== Segment start ==

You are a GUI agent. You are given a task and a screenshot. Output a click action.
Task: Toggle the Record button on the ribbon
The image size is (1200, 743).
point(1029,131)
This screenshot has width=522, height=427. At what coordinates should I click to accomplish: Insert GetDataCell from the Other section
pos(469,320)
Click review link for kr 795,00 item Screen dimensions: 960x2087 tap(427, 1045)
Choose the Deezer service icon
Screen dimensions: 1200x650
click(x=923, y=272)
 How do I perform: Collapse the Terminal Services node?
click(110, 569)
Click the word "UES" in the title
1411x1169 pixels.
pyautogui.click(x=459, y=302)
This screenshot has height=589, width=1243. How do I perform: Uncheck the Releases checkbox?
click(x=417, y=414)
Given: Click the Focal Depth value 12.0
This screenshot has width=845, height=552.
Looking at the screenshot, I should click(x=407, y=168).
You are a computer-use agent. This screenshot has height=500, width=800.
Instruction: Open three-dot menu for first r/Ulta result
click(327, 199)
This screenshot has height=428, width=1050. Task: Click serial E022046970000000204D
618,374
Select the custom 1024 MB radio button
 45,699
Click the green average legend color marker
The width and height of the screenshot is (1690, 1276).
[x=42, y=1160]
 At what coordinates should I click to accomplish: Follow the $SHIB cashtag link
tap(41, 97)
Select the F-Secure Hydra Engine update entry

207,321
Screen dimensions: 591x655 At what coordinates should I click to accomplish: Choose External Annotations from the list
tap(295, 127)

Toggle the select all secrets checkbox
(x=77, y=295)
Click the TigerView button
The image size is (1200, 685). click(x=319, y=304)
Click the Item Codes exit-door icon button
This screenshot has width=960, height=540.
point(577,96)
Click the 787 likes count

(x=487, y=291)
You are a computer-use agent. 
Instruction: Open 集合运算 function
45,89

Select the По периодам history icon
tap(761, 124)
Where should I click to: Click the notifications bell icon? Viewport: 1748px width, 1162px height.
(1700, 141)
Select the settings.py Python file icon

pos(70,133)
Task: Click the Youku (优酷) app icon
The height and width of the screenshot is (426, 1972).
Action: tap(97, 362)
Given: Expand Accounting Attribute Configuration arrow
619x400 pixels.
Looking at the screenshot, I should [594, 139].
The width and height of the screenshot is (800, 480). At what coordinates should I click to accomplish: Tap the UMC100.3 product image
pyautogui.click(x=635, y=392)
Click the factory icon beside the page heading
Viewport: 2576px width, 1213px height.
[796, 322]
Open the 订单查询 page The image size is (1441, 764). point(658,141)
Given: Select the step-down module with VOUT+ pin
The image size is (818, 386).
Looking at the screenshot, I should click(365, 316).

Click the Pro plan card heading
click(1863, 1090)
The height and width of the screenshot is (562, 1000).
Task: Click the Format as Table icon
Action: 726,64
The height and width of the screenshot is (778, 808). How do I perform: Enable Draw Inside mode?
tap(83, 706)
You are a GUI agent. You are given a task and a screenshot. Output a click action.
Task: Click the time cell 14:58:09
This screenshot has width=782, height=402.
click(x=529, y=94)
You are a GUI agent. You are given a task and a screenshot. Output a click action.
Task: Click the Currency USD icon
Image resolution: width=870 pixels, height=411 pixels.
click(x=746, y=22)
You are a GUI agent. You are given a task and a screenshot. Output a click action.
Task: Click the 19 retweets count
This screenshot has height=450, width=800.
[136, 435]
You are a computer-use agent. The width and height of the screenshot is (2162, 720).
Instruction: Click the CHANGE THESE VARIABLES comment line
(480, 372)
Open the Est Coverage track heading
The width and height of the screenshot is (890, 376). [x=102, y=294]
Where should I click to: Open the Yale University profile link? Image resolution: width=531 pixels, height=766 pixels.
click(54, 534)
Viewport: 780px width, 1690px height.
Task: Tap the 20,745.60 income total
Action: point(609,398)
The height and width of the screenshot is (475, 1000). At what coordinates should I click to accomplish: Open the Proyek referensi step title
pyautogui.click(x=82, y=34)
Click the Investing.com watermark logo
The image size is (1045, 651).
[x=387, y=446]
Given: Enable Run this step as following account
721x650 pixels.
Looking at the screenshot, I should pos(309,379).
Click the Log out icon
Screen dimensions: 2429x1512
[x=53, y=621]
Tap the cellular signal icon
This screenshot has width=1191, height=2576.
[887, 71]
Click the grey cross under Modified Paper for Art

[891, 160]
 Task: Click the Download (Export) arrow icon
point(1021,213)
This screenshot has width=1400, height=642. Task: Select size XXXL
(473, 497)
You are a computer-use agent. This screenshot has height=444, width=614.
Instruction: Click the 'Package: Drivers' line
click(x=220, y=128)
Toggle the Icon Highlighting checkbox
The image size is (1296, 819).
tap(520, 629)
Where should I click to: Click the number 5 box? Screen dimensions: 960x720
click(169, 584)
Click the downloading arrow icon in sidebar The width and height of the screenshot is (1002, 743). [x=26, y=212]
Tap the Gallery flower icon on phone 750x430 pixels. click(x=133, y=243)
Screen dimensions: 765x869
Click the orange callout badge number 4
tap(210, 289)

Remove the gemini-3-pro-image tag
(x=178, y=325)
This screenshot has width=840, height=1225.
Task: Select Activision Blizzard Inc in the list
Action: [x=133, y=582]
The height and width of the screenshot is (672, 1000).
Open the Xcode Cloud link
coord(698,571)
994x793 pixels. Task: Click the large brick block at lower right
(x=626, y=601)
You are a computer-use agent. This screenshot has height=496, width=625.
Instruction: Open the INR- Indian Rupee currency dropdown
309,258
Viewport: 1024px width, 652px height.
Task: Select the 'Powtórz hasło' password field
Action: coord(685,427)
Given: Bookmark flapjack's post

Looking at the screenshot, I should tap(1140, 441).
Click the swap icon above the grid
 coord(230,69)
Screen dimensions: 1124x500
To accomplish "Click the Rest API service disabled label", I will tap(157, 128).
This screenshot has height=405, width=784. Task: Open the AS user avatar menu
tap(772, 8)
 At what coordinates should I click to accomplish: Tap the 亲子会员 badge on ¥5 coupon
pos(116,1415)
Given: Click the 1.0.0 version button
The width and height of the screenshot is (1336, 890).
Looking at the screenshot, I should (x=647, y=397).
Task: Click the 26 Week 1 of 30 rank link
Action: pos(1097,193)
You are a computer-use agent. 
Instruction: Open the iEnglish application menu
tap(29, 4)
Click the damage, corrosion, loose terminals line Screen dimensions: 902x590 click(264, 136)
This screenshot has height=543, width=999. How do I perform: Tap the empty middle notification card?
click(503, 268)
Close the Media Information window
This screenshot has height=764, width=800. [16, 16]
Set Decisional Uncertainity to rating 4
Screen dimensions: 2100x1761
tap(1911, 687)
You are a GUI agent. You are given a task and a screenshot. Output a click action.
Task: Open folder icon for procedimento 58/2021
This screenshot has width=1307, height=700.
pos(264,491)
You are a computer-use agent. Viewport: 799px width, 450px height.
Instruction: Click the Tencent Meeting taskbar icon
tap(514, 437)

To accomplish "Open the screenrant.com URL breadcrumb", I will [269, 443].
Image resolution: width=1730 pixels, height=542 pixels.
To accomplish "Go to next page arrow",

== Segment end ==

Produce verbatim the lines starting at the one with "Click the damage, corrosion, loose" and ending at the last line of the material, both ends included. Add no other line.

Your response
Click the damage, corrosion, loose terminals line Screen dimensions: 902x590 click(264, 136)
This screenshot has height=543, width=999. How do I perform: Tap the empty middle notification card?
click(503, 268)
Close the Media Information window
This screenshot has height=764, width=800. [16, 16]
Set Decisional Uncertainity to rating 4
Screen dimensions: 2100x1761
tap(1911, 687)
You are a GUI agent. You are given a task and a screenshot. Output a click action.
Task: Open folder icon for procedimento 58/2021
This screenshot has width=1307, height=700.
pos(264,491)
You are a computer-use agent. Viewport: 799px width, 450px height.
Instruction: Click the Tencent Meeting taskbar icon
tap(514, 437)

To accomplish "Open the screenrant.com URL breadcrumb", I will [269, 443].
Image resolution: width=1730 pixels, height=542 pixels.
To accomplish "Go to next page arrow",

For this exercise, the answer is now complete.